» **DATA SHOWN**
%%
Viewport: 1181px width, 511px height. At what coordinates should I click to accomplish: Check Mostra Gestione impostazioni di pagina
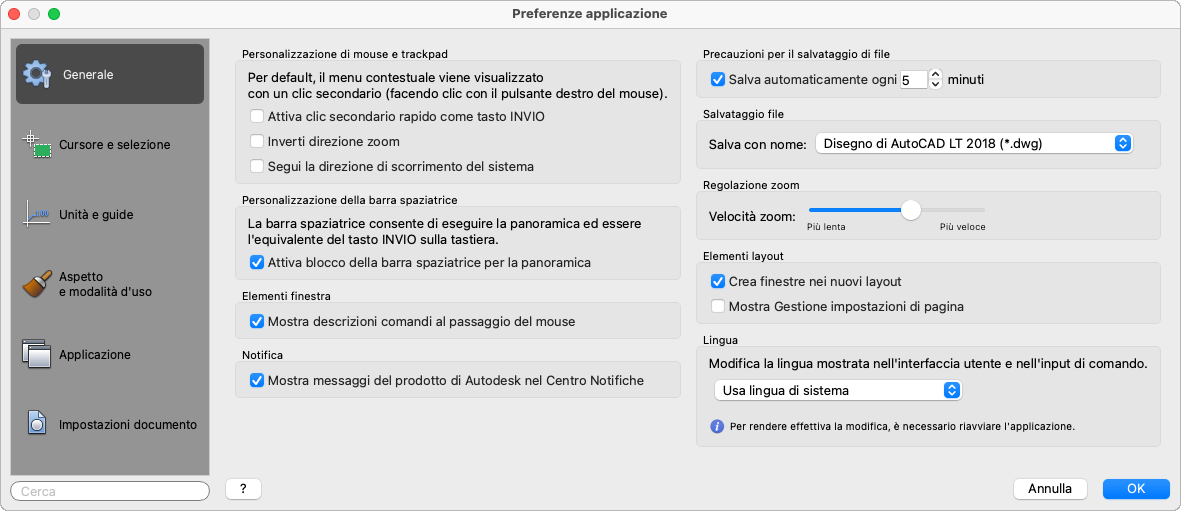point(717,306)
%%
%%
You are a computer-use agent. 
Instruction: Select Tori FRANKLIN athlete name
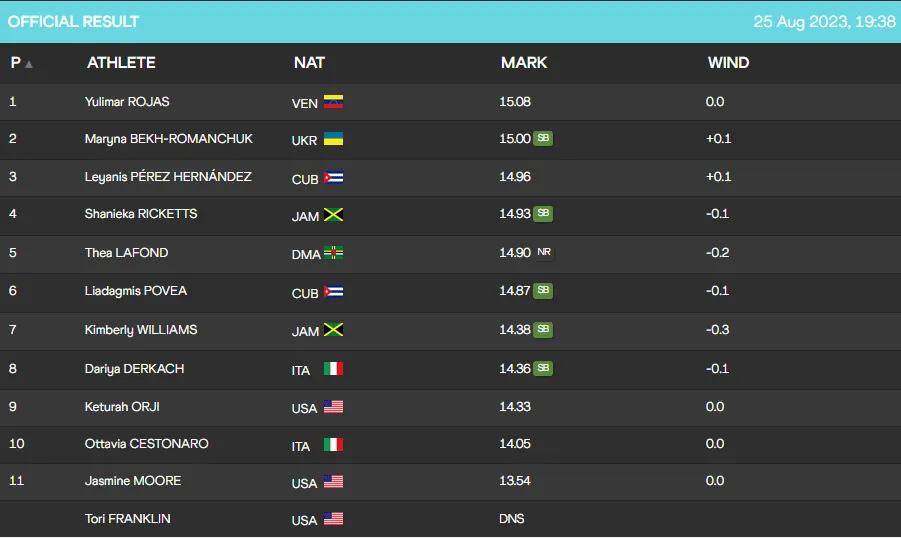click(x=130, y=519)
%%
%%
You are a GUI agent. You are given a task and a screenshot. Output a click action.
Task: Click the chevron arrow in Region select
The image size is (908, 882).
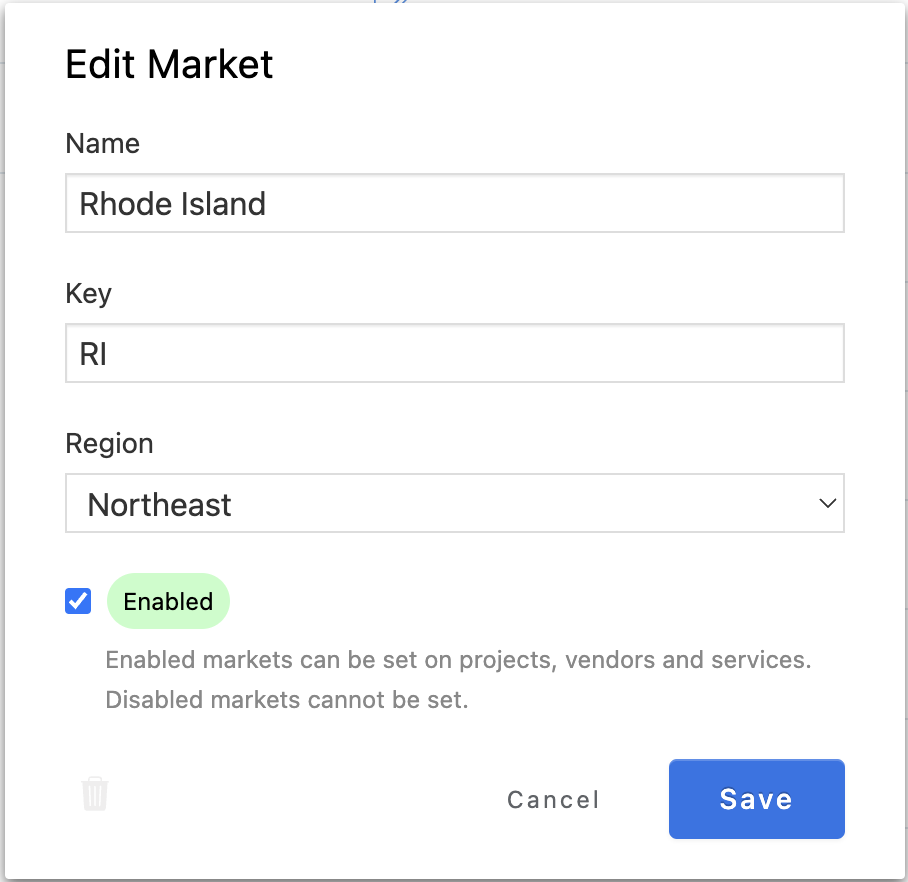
%%
» **INSTRUCTIONS TO FOLLOW**
From the records above, quote only the lines running from the line with "You are a GUI" to the line with "The image size is (908, 882).", both lines included.

» **REPLY TO THE EXERCISE**
You are a GUI agent. You are given a task and a screenshot. Output a click action.
Task: Click the chevron arrow in Region select
The image size is (908, 882).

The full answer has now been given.